METHODS: Based on a therapy intervention approach, the guidelines provide a structured framework to help managed care purchasers become more consistent in how they evaluate drug products for inclusion in the formulary. The guidelines factor in the need to examine the impact of new drug products on overall costs within the entire health system.
METHODS: Intended for use by managed care organizations in the U.S. that purchase prescription drugs.
METHODS: Not applicable.
METHODS: Not applicable.
RESULTS: The guidelines provide MCOs with a new systematic approach for identifying the overall cost and clinical outcomes impact of drug therapies. The guidelines are designed to take into account the characteristics of the patient population being treated and the fact that patients generally are redistributed among different treatment categories once a new drug product is introduced, thus offering MCOs an analysis model that extends beyond the traditional partial cost-outcomes approach. Emphasis is placed on looking at the cost-outomes impact of a new drug or therapy within a systems or disease area framework in which the redistribution of patients between therapy options is explicitly modelled. The guidelines specify that the following information elements be used in pharmacoeonomic analysis: product description, place in therapy, comparator products, therapy intervention framework, supporting clinical data, supporting pharmacoeconomic data, system impact assessments-costs-outcomes, overall assessment, and bibliography and supporting materials.
摘要:
目的:提出一套指南,供美国卫生保健组织使用,对药品进行比较临床信息和经济分析,以做出合理的药品采购决策。
方法:基于治疗干预方法,该指南提供了一个结构化的框架,以帮助管理式护理购买者在评估纳入处方集的药物产品方面变得更加一致。该指南考虑到需要检查新药产品对整个卫生系统总成本的影响。
方法:适用于购买处方药的美国管理医疗组织。
方法:不适用。
方法:不适用。
结果:该指南为MCO提供了一种新的系统方法,用于确定药物治疗的总体成本和临床结果影响。该指南旨在考虑到接受治疗的患者人群的特征,以及一旦推出新药产品,患者通常会在不同的治疗类别中重新分配的事实,从而为MCO提供了一个超越传统部分成本结果方法的分析模型。重点是在明确建模患者在治疗方案之间的重新分配的系统或疾病领域框架内,研究新药或疗法的成本影响。该指南规定在药理学分析中使用以下信息元素:产品说明,在治疗中,比较产品,治疗干预框架,支持临床数据,支持药物经济学数据,系统影响评估-成本-结果,总体评估,以及参考书目和辅助材料。

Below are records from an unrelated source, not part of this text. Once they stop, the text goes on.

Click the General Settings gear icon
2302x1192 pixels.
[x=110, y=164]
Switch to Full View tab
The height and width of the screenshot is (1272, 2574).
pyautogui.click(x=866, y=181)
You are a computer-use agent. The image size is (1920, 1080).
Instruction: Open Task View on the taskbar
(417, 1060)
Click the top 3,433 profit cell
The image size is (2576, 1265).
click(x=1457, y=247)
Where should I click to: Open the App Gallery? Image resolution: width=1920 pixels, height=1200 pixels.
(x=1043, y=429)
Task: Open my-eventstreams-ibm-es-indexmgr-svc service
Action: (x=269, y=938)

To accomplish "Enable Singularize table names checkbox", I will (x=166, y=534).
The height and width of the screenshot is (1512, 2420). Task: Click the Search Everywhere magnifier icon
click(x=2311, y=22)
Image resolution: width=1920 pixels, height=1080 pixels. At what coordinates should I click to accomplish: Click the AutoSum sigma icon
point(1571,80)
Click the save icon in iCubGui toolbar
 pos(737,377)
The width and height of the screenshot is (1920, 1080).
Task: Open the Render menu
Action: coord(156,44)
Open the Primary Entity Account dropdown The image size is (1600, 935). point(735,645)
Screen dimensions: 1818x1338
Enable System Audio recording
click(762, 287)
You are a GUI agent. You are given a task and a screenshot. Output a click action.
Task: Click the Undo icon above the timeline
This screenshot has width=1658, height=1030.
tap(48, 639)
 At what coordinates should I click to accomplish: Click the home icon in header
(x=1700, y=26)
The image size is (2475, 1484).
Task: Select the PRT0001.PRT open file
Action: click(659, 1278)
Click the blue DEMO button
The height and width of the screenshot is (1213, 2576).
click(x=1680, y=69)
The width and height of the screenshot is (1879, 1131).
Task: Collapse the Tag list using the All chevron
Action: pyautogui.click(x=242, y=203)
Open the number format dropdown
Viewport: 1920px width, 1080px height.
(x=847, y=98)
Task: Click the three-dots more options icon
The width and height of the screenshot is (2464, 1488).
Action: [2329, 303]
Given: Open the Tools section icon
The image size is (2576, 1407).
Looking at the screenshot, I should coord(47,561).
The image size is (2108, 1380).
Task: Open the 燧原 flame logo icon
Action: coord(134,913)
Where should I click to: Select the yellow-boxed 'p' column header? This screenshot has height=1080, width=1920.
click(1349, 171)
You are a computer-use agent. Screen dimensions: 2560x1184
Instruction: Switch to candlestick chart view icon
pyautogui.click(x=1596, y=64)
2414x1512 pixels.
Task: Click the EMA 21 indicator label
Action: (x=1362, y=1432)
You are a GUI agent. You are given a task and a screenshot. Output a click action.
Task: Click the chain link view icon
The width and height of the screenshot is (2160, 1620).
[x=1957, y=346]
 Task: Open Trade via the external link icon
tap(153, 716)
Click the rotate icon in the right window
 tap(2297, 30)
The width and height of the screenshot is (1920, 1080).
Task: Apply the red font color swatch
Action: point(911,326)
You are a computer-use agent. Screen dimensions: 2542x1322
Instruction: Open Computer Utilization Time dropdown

方法:基于治疗干预方法,该指南提供了一个结构化的框架,以帮助管理式护理购买者在评估纳入处方集的药物产品方面变得更加一致。该指南考虑到需要检查新药产品对整个卫生系统总成本的影响。
方法:适用于购买处方药的美国管理医疗组织。
方法:不适用。
方法:不适用。
结果:该指南为MCO提供了一种新的系统方法,用于确定药物治疗的总体成本和临床结果影响。该指南旨在考虑到接受治疗的患者人群的特征,以及一旦推出新药产品,患者通常会在不同的治疗类别中重新分配的事实,从而为MCO提供了一个超越传统部分成本结果方法的分析模型。重点是在明确建模患者在治疗方案之间的重新分配的系统或疾病领域框架内,研究新药或疗法的成本影响。该指南规定在药理学分析中使用以下信息元素:产品说明,在治疗中,比较产品,治疗干预框架,支持临床数据,支持药物经济学数据,系统影响评估-成本-结果,总体评估,以及参考书目和辅助材料。